Your goal: Using the listing below, work out how many lines contain the word "computer", and respond with that number alone.

[Start of section]

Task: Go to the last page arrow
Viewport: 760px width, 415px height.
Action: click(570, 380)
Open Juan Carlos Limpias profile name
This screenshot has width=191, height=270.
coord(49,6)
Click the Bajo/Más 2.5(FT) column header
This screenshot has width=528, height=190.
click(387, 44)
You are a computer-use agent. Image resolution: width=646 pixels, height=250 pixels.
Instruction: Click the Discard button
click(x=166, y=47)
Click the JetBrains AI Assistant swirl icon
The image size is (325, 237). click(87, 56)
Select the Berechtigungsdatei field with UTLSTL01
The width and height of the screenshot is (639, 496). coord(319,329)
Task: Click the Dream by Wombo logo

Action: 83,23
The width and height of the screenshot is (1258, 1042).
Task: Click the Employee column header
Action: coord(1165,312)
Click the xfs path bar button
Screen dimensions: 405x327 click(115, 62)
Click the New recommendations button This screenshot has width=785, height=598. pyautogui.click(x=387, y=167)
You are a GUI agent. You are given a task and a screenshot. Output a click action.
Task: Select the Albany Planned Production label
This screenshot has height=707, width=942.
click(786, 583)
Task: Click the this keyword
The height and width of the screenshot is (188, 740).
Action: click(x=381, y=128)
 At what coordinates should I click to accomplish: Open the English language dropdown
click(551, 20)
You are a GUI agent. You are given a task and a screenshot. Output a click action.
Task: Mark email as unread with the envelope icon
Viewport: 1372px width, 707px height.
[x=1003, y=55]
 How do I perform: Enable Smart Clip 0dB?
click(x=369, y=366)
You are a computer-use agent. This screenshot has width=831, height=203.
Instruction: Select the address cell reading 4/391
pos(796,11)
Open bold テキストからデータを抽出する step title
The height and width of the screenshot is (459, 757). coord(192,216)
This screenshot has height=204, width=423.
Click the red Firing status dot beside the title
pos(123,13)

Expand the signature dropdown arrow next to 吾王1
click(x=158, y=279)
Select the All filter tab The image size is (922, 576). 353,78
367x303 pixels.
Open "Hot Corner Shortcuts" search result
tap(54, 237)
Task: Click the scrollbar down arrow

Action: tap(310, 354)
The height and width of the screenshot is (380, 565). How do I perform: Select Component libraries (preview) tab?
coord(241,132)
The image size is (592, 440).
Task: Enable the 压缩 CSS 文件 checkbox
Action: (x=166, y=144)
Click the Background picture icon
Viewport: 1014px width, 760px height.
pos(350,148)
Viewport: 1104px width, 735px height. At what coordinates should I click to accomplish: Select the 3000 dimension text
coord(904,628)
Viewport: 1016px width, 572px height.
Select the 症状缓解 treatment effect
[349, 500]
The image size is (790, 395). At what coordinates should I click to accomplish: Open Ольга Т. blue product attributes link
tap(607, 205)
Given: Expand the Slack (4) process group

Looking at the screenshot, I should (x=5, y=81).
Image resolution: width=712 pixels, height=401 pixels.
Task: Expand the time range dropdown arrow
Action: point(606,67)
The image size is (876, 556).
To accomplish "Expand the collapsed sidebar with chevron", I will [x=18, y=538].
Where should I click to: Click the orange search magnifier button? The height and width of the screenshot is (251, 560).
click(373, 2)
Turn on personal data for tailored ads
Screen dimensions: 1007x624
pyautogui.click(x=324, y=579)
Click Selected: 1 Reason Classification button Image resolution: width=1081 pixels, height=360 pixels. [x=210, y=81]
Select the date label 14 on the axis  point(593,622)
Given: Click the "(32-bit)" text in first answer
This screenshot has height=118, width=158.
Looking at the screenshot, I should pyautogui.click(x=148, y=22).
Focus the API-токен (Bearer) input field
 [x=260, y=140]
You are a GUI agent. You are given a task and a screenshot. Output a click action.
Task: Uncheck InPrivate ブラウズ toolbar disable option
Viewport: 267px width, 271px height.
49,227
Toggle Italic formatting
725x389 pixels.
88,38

[End of section]

Response: 2